Correggio’s early artistic education was with his uncle, the painter Lorenze Allegri, a muralist of moderate ability, but in 1502 he was apprenticed to Francesco Bianchi Ferrara of Modena, whose works were much esteemed at the time. It is in the studio of Bianchi Ferrara that Correggio was introduced classicism in art. He left Modena and arrived in Mantua sometime before the death of the famous early Renaissance painter Mantegna, in 1506. Tradition has it that he completed the decoration of Mantegna’s family chapel after the artist’s death. Two round paintings or tondi, the Entombment of Christ and Madonna and Saints are by the young Correggio.
He returned to Correggio where he stayed until 1510, and during this time painted Adoration of the Child with St. Elizabeth and John, which shows the influence of Mantegna’s perspective and the maturation of his own style. Corregio was clearly influenced by Leonardo da Vinci, a towering presence in the painters of northern Italy, because of his use of chiaroscuro, the name for a technique and manipulates light and shade to create a softness in a contour and an atmospheric effect (Mystic Marriage of St.

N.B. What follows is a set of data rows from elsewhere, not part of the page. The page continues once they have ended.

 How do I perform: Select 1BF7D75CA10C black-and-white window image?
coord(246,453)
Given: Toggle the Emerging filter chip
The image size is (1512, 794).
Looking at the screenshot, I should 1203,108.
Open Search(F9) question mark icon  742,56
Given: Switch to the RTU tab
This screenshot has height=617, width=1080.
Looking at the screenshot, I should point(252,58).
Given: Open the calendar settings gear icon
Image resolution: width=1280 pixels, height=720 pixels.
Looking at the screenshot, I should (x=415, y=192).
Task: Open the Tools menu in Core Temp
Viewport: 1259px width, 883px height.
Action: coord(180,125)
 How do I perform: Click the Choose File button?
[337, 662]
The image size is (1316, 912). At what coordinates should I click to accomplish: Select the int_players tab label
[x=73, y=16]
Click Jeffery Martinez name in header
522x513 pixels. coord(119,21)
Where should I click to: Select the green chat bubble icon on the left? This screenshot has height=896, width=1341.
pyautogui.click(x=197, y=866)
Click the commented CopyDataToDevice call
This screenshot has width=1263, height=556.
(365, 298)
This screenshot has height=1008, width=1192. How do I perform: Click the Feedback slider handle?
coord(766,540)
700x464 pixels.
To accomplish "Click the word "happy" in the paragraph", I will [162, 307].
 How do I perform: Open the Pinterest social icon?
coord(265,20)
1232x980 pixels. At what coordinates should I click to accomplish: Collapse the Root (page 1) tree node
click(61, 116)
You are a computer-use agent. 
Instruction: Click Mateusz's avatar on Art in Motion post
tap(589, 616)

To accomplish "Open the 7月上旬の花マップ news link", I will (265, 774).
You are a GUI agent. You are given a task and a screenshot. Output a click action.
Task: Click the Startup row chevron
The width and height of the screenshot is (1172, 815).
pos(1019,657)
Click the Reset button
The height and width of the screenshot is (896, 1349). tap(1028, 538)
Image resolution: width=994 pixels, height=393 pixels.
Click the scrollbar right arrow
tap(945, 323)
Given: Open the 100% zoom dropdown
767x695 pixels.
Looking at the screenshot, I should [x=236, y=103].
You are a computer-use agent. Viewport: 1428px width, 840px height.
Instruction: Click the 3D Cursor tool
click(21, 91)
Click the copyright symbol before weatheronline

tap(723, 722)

Catherine). He also visited Rome, where he would have seen, and possibly been influenced by, the Vatican frescoes of Michelangelo and Raphael.
Correggio divided his time largely between Parma and his hometown. His first documented painting, an altarpiece of the Madonna of St. Francis, was commissioned for San Francesco in Correggio in 1514 .
His artistic output was so prodigious, I can only introduce a few works, for example, the dome of the Cathedral of Parma with its Assumption of the Virgin, crowded with layers of receding figures The massing of spectators in a vortex and its upward perspective were at the time without precedent and presaged the dynamism seen in Baroque painting.
Aside from his religious themes, which were many, Correggio also created a voluptuous series of paintings depicting the Loves of Jupiter as described in Ovid’s Metamorphoses, one of the most famous being Jupiter and Io.
Correggio died in the town of the same name in 1534. He was remembered as melancholic and introverted, enigmatic and eclectic. He had no major apprenticeship in his background nor did he have any little immediate influence in terms of apprenticed successors. Nevertheless, his experiments in illusion, in which imaginary spaces replace the natural reality, seem to prefigure many elements of Mannerist and Baroque style of painting. approaches more than a century later.